Maybe at Airness -> -0.75, the commas stay on the previous line like this:

mOpts = {
  Splice @ Flatten[{opts}],
  Joined -> {True, (*True*)False},
  PlotRange -> {165, 185},
  afsPlotFrameQ -> False,
  ImageSize -> 600,
  PlotStyle -> {{Thickness[0.006], afsColors[[1]]}, {PointSize[0.012], afsColors[[3]]}},
  AspectRatio -> 1 / 3,
  PlotLabel -> "P3 ESP Discharge Pressure Comparison",
  FrameLabel -> {None, Style["Pressure [barg]", Black]},
  PlotLegends -> Placed[{"Field Data", "Model Predictions"}, {Scaled[{0.99, 0.71}], {1, 0}}]
};

Reason being, I can then use a plugin to help align the code further to make it more readable and more compact: image

Here's another example using multi-column alignment: image

I use "Smart Column Indenter," which doesn't work as well with the comma breaking the pattern between each line.
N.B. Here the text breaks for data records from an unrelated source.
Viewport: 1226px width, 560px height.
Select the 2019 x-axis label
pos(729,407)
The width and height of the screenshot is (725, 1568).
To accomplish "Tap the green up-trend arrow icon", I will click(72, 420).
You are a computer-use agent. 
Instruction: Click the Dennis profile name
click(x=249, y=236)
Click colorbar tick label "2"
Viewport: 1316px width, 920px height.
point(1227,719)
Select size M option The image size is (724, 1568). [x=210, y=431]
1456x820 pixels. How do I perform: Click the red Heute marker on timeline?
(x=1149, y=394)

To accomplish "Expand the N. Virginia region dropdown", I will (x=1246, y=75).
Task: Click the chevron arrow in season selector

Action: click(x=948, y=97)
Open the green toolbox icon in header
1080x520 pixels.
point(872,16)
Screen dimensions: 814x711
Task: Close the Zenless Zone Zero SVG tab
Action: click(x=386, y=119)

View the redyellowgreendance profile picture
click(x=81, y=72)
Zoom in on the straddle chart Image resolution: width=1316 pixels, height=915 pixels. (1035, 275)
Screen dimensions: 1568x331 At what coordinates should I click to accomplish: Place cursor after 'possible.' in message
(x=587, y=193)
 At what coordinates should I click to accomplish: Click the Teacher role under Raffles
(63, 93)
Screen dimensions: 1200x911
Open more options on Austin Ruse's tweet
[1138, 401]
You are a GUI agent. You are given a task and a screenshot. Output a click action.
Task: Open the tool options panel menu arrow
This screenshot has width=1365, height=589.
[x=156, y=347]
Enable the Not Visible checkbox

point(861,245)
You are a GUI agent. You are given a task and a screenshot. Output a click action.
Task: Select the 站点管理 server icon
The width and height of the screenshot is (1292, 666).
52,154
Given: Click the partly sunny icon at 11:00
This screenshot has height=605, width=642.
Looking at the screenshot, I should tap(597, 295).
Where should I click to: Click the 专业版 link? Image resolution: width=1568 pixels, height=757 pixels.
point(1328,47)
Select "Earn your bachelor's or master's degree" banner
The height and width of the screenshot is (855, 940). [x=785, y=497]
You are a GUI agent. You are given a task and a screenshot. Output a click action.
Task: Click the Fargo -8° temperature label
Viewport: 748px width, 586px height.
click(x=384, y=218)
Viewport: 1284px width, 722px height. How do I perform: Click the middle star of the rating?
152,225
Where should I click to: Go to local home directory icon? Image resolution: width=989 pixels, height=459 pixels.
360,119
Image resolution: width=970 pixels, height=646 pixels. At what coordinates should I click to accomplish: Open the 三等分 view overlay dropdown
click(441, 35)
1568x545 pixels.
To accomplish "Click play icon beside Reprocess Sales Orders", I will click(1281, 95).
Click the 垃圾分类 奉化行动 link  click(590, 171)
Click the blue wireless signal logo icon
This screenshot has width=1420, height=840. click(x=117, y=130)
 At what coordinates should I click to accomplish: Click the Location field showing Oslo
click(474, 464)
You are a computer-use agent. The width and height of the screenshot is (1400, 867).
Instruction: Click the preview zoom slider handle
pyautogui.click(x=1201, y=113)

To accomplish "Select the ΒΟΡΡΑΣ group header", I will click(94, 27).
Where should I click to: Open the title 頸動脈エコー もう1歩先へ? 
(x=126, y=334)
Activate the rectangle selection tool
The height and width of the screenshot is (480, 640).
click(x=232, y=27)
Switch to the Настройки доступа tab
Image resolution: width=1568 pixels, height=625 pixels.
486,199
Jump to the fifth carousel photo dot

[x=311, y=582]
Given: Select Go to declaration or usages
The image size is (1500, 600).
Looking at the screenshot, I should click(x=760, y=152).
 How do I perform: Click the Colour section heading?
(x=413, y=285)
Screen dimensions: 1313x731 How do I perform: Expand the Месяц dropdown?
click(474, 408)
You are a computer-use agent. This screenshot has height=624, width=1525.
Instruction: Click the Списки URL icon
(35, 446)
What do you think?

hifismith avatar Oct 31 '22 17:10 hifismith

It's a good idea and there is already some cases where commas are kept on the same line if the structure is known.

e.g. LibraryFunction is hard-coded to format like this:

In[7]:= CodeFormat[code]
Out[7]= LibraryFunction["sqlite3_bind_int64"][
    statement,
    Cast[i, "Integer32", "ReinterpretCast"],
    Cast[v, "Integer64"]
]

but it's not a general solution and I have to make some changes to allow it to work in general.